- WHAT TO PRODUCE
Copy every entry word for word, but skip the pictures.

- DATA FOR PROCESSING

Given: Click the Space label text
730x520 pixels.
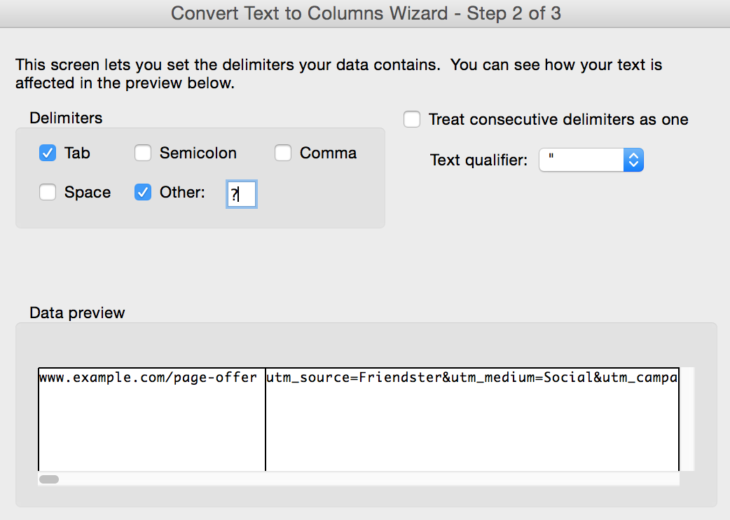Looking at the screenshot, I should pyautogui.click(x=88, y=192).
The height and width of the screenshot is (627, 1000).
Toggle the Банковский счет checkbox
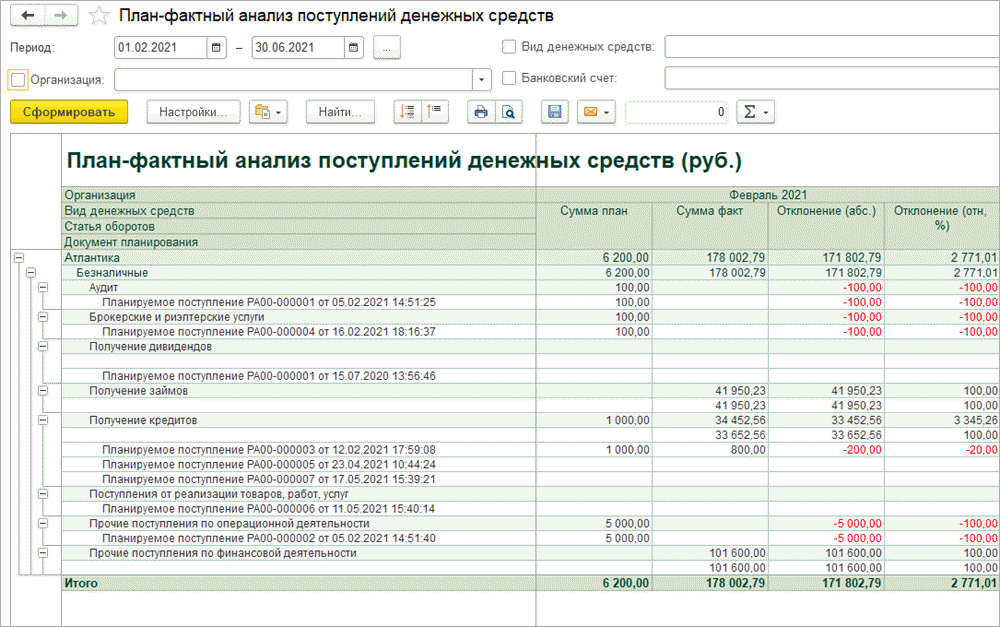(509, 78)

- ANSWER BOX
Given: Click the Space label text
730x520 pixels.
Looking at the screenshot, I should pyautogui.click(x=88, y=192).
The height and width of the screenshot is (627, 1000).
Toggle the Банковский счет checkbox
(509, 78)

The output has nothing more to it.